(Dataset entries)
▬▬▬▬▬▬▬▬▬▬
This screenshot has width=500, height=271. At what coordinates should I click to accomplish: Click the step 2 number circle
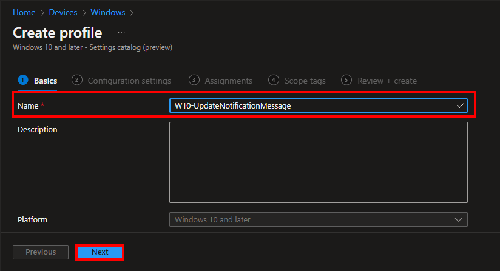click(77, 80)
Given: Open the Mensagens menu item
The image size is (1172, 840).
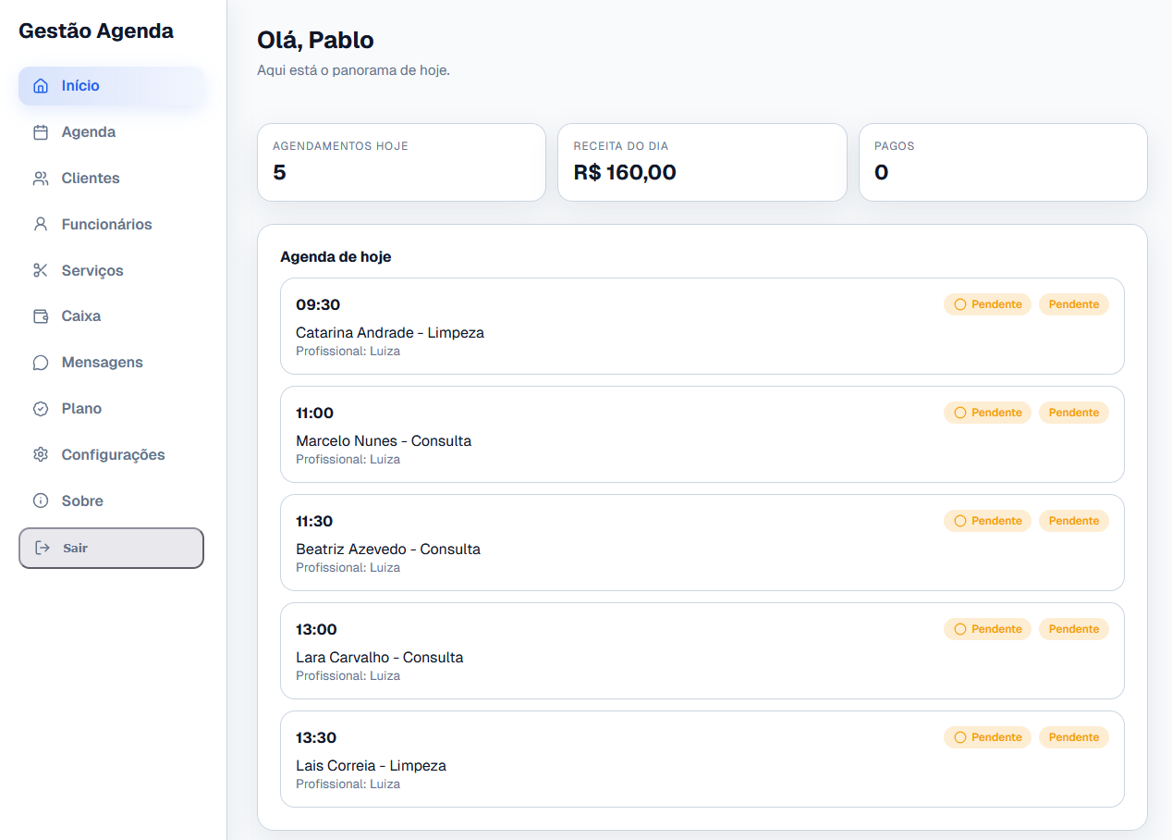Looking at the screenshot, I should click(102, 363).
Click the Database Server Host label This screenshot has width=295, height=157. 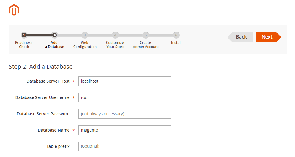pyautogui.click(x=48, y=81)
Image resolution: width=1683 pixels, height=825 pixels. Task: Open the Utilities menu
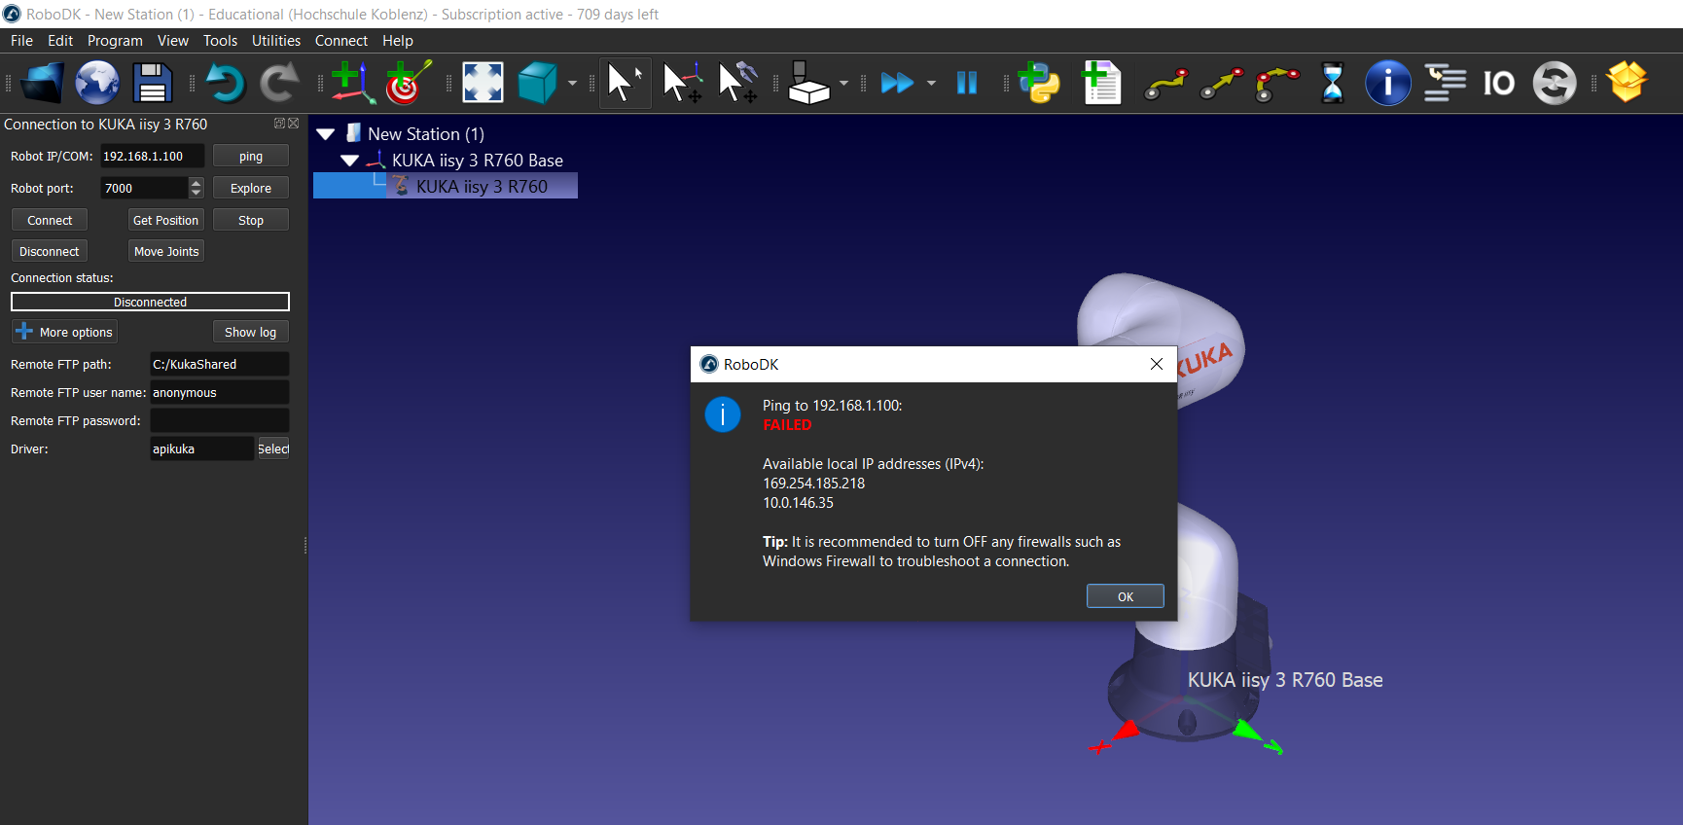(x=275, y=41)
▬▬▬▬▬▬▬▬▬▬
◆ HOW TO COMPLETE THIS TASK
Omit the pictures, then extract verbatim only those lines that fall between the line containing "Image resolution: width=1683" and the final line of the records above, both included.

◆ EXERCISE SOLUTION
Image resolution: width=1683 pixels, height=825 pixels. Task: Open the Utilities menu
(x=275, y=41)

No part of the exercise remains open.